Task prompt:
Each line below that holds the word "will" counts once; state the total number of such lines and nothing else.

Data records:
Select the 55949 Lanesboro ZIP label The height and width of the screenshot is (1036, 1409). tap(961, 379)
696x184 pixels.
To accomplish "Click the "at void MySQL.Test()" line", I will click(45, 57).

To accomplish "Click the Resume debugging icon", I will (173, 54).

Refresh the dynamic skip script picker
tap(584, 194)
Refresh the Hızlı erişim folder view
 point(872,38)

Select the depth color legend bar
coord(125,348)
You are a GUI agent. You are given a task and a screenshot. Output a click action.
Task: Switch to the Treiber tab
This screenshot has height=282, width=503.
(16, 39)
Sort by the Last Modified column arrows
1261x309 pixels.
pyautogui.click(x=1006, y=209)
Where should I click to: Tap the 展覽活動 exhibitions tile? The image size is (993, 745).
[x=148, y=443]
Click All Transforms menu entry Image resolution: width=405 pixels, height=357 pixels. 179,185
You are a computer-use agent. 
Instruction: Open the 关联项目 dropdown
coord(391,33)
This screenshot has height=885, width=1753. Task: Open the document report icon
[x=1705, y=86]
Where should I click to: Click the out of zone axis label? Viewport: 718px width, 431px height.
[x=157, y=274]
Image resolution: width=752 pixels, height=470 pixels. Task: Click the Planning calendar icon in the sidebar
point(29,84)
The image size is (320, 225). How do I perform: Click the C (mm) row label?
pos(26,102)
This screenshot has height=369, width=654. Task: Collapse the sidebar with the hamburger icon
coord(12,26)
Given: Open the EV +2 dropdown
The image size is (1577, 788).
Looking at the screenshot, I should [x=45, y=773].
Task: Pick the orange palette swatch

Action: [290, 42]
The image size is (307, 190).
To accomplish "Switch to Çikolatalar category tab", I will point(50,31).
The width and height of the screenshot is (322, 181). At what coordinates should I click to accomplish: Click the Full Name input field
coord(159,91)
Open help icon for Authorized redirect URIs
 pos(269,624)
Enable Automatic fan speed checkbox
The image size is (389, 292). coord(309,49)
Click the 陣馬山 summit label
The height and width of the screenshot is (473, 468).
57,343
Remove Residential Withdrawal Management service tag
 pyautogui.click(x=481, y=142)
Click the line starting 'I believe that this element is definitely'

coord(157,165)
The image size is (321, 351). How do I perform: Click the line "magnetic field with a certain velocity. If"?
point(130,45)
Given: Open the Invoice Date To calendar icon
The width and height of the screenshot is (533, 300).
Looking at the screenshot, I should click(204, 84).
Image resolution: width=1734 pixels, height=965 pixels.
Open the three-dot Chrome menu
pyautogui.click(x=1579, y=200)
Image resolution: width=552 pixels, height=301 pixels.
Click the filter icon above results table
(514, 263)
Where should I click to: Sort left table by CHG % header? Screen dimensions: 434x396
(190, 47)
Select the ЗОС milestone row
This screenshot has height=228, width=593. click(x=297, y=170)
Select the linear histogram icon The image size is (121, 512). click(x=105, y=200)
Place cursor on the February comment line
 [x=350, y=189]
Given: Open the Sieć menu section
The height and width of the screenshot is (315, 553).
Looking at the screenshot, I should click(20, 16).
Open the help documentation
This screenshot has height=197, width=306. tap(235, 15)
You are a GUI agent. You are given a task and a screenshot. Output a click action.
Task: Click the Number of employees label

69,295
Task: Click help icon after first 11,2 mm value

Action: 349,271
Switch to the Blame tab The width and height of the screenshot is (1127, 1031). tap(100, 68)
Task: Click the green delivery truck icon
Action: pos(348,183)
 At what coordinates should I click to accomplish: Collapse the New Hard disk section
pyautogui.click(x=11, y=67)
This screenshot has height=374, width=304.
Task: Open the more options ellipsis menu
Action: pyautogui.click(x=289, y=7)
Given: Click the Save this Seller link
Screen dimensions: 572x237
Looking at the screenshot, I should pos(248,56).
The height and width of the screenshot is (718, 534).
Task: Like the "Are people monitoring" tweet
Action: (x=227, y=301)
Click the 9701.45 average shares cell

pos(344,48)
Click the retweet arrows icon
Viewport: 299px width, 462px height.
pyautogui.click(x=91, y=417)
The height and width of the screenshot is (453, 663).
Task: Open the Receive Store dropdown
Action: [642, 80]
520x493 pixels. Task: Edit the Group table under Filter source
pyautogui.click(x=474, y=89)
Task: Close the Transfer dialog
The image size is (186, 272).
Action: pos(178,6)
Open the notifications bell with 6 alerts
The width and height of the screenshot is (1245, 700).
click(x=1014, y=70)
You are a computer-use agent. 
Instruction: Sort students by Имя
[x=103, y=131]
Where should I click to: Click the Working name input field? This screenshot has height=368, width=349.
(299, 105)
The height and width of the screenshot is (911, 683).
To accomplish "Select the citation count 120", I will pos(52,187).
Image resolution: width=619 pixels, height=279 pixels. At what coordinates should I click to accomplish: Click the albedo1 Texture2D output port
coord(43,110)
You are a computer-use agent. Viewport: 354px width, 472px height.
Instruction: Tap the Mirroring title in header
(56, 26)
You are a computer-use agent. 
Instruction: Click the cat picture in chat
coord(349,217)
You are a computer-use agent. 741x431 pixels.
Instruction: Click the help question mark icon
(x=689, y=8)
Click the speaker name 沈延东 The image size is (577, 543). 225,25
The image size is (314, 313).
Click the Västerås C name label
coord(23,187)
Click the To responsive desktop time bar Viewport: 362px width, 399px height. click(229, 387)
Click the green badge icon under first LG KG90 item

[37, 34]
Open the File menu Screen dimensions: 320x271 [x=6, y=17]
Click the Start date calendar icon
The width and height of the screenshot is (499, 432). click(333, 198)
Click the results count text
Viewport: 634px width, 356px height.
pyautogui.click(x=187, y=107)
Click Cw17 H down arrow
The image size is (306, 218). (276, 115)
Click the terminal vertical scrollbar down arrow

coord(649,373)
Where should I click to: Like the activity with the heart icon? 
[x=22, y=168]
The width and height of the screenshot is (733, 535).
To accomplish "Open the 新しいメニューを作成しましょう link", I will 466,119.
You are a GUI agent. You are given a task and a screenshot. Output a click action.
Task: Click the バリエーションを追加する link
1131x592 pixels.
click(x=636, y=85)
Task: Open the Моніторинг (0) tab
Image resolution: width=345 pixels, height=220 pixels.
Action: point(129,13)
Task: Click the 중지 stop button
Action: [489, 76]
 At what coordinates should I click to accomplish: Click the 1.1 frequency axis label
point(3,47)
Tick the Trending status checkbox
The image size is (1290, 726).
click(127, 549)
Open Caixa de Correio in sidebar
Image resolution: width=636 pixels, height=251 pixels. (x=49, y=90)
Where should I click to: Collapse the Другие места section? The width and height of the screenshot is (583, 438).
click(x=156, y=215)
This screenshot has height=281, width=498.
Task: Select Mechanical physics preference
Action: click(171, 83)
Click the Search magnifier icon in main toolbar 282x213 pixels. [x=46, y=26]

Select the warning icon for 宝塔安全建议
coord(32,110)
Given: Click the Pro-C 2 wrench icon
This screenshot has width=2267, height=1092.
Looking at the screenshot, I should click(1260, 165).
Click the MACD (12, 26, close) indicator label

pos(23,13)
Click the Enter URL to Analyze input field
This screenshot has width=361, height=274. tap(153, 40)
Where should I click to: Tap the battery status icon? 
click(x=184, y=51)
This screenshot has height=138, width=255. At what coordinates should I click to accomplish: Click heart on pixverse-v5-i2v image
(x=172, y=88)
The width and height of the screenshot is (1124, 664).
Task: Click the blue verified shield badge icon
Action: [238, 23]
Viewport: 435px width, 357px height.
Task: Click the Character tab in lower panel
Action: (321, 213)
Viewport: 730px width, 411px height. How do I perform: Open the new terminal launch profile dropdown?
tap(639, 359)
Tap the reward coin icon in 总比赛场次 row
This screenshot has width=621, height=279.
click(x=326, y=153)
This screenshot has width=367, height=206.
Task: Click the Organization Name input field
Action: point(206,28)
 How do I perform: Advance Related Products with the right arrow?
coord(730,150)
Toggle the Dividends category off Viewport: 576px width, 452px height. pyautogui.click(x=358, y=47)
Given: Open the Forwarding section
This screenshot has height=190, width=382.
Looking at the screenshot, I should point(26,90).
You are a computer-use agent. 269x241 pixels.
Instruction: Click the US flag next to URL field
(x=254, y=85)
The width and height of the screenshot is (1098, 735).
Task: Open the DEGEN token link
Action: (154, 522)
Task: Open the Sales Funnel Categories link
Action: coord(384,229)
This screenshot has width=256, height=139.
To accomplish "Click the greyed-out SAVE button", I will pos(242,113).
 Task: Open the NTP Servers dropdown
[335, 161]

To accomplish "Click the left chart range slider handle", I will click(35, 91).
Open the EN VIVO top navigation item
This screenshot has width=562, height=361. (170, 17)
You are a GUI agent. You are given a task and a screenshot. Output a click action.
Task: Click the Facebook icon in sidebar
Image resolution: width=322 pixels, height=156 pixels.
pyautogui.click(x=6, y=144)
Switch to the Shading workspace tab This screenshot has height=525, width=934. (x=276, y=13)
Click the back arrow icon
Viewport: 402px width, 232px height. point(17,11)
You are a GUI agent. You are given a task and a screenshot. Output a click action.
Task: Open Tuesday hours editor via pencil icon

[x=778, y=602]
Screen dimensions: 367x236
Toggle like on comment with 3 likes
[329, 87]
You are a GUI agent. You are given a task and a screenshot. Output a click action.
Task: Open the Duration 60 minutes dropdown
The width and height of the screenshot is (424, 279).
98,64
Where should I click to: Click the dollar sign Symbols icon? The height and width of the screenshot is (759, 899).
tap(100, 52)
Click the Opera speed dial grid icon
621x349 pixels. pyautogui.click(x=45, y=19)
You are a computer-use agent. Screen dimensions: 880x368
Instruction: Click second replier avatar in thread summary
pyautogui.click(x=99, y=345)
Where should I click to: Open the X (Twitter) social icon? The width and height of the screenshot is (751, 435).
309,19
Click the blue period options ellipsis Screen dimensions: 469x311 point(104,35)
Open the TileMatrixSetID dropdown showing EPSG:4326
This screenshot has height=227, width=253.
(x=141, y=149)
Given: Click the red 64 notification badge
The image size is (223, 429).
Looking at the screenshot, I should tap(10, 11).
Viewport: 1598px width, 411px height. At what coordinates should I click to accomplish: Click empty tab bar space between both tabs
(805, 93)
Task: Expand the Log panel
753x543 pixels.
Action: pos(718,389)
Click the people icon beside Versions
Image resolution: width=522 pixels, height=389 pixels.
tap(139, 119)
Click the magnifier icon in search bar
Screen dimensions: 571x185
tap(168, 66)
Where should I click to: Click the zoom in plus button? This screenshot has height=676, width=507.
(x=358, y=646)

Task response:
7